Sécurité alimentaire européenne : la nouvelle donne

par Frédéric Mahé
mardi 29 août 2006

Depuis le 1er janvier dernier, nous vivons une véritable révolution culturelle dans le domaine de la sécurité sanitaire des aliments. Les nouveaux règlements européens (regroupés sous l’appellation du « paquet hygiène ») changent en effet complètement la donne, entre autres dans les rapports entre professionnels et instances de contrôle. Comment cela se passe-t-il sur le terrain, et quelles conséquences peut-on prévoir face à ce « new deal » alimentaire ?

Depuis le début de l’année, l’industrie alimentaire vit sous un nouveau régime réglementaire : les règlements respectivement numérotés : 178/2002, 852/2004 et 853/2004, 882/2004 et 852/2004, regroupés sous l’appellation générique et barbare de  paquet hygiène. Sous leur apparence aride, ces trois numéros introduisent un changement radical dans les habitudes du secteur, résumé ci-dessous.

Une responsabilisation totale du professionnel

Chaque professionnel de l’alimentation a la responsabilité pleine et entière de ses produits, et doit donc assumer d’une part les conséquences d’une malfaçon, mais aussi l’organisation complète de leur production et de leur contrôle. Avant le " paquet hygiène ", les professionnels devaient se référer à un certain nombre de règles édictées par les pouvoirs publics : critères microbiologiques, règles de construction et d’organisation, etc. Aujourd’hui, chacun est libre de choisir ses critères de qualité - du moment qu’il peut apporter la preuve technique ou scientifique de leur validité.

Il reste quand même un certain nombre de critères indiscutables, mais très peu : par exemple les températures de stockage, ou quelques seuils microbiologiques à ne pas dépasser.

Cela doit pousser les professionnels à ne pas se contenter d’être platement " dans les règles ", mais à argumenter pour défendre leur position face aux services de contrôle, y compris en remettant en cause - pourquoi pas ? - les anciennes habitudes. Cela va donner aussi un tour très technique aux discussions avec les services de contrôle.

Du coup, cela va aussi forcer les services de contrôle à acquérir davantage de connaissances techniques sur les filières, et à ne pas se contenter de connaître uniquement le règlement pour juger de la fiabilité d’une entreprise.

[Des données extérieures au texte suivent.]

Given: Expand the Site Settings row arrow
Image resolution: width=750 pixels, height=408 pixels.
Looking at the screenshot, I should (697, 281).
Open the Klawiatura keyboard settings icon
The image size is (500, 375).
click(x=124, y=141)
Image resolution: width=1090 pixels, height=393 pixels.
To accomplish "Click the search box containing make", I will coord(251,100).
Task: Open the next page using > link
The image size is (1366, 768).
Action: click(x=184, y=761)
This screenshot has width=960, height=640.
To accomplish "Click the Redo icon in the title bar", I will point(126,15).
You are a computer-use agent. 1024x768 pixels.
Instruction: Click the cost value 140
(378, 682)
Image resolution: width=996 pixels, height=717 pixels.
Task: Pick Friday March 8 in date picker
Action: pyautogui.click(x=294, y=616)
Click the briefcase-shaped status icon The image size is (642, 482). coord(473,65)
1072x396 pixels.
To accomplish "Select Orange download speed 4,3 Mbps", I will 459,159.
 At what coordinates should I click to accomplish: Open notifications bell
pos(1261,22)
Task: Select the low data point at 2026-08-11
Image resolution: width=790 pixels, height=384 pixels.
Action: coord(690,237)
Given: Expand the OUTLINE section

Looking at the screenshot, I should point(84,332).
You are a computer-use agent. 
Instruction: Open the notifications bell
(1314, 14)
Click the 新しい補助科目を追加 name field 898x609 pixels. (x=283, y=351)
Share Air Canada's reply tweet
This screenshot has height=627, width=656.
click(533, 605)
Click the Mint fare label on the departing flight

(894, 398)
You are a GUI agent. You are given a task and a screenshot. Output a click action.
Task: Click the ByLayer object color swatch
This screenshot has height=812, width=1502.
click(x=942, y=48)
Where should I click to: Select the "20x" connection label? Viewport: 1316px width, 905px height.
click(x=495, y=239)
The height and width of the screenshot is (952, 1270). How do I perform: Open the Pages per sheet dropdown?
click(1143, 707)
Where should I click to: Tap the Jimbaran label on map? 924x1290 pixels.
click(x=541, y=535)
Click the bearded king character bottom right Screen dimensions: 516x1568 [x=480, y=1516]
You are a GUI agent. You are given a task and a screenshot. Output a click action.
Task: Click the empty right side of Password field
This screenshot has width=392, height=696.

Ceci pourrait conduire à remanier certains services, ou à se tourner vers des experts externes.

Le rôle des organisations de filières (syndicats, chambres, interprofessions) se trouve renforcé : elles sont chargées de mettre au point des guides de bonnes pratiques, qui, une fois validées par une autorité scientifique (l’AFFSA, en l’occurrence), deviendront le " règlement interne " de la profession, lequel devra être respecté comme un règlement officiel.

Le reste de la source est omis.